Иногда ему казалось, что он поступил неправильно. И в самом деле, он ведь все равно проводил большую часть дня здесь, в больнице, — то в этом коридоре, то в одном из трех лечебных кабинетов, то у кровати Ребекки двумя этажами ниже. Нескольких часов, проводимых им каждый день дома, явно не хватало на выполнение накопившейся работы, которую ему не пришлось бы делать, если бы он лежал в больнице.
По привычке потянувшись правой рукой к своему левому предплечью, он поднял глаза и посмотрел на красный светящийся цифровой индикатор над дверью: двадцать девять. Следующим был его номер в очереди. Прикосновение к ране причинило боль, но он, несмотря на это, продолжал кончиками пальцев слегка водить по руке, массируя мускул. Хотя эта рана была не такой глубокой, как на ноге, она причиняла ему гораздо больше хлопот. Почти любое движение рукой вызывало боль, и еще ни одна ночь не прошла без того, чтобы он, ворочаясь во сне и поневоле задевая руку, не проснулся несколько раз от боли.
Однако сейчас ему вряд ли стоило на что-то жаловаться. Если вспомнить, в какой ситуации находились они с Ребеккой четырнадцать дней назад, когда вертолет приземлился на замерзшую речку где-то в Боснии, казалось чуть ли не чудом, что он сидит сейчас в приемном отделении больницы за тысячу километров от того места и чувствует всего лишь терпимую боль в плече и беспросветную тоску.
Штефан ненавидел долгое ожидание. Впрочем, он давно уже привык ждать: ему в силу особенностей его работы часто приходилось ждать часами, а то и сутками требуемого естественного освещения или же других необходимых условий, чтобы наконец сделать редкий снимок.
Однако привычка ждать отнюдь не означала, что ему это нравилось делать.

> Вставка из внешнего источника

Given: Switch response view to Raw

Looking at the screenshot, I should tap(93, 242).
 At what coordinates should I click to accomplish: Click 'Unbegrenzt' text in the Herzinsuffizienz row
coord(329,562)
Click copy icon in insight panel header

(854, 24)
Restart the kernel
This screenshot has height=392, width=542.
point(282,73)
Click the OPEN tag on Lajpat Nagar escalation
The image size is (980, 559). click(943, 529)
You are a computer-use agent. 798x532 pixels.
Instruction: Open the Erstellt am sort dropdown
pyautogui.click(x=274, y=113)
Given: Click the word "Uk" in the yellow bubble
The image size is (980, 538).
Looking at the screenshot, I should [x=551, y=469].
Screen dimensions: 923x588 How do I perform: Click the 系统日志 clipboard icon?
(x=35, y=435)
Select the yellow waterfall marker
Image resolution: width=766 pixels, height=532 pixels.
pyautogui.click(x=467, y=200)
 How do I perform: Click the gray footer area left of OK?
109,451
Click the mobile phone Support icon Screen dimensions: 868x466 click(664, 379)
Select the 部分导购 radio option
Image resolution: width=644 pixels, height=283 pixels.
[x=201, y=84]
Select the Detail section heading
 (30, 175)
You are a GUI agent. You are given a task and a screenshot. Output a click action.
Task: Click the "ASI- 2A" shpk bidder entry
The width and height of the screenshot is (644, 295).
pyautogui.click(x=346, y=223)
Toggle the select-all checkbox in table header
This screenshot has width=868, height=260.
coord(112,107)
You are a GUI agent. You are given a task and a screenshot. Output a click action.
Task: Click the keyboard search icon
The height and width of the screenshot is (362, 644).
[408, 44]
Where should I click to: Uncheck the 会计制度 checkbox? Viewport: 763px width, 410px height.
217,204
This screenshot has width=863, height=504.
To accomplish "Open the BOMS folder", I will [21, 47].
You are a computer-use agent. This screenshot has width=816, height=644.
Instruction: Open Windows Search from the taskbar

Нет, не нравилось, особенно учитывая то, что было много других занятий, которые были ему интересны. «Например, — подумал он с сарказмом, — можно было бы поехать домой и прослушать на автоответчике штук восемьдесят записанных сообщений и при этом решить, какие из них просто проигнорировать, а на какие придумать ту или иную отговорку». Хотя он все еще сомневался, правильно ли поступил, настояв на амбулаторном лечении, у него уже не было никаких сомнений относительно того, что он совершил ошибку, растрезвонив о своем возвращении из Боснии. То, что они с Бекки работали как независимые репортеры, отнюдь не означало, что никто не претендовал на их время и на результаты их работы.
Пока ему удавалось ограждать Ребекку от назойливых коллег, однако это не могло продолжаться бесконечно. Акулы пера учуяли, что тут пахнет сенсацией, и непременно хотели каким-то образом приобщиться к этому. Теперь Штефан сам стал одним из персонажей сенсационной истории, и это позволяло ему пока не быть одной из этих акул, но когда-то эта отсрочка должна была закончиться. Штефан периодически задавался вопросом: стали бы они с Бекки вести себя так же, как эти журналисты, если бы тоже сейчас жаждали сенсации? И неизменно приходил к одному и тому же неприятному, но однозначному ответу: да, стал бы.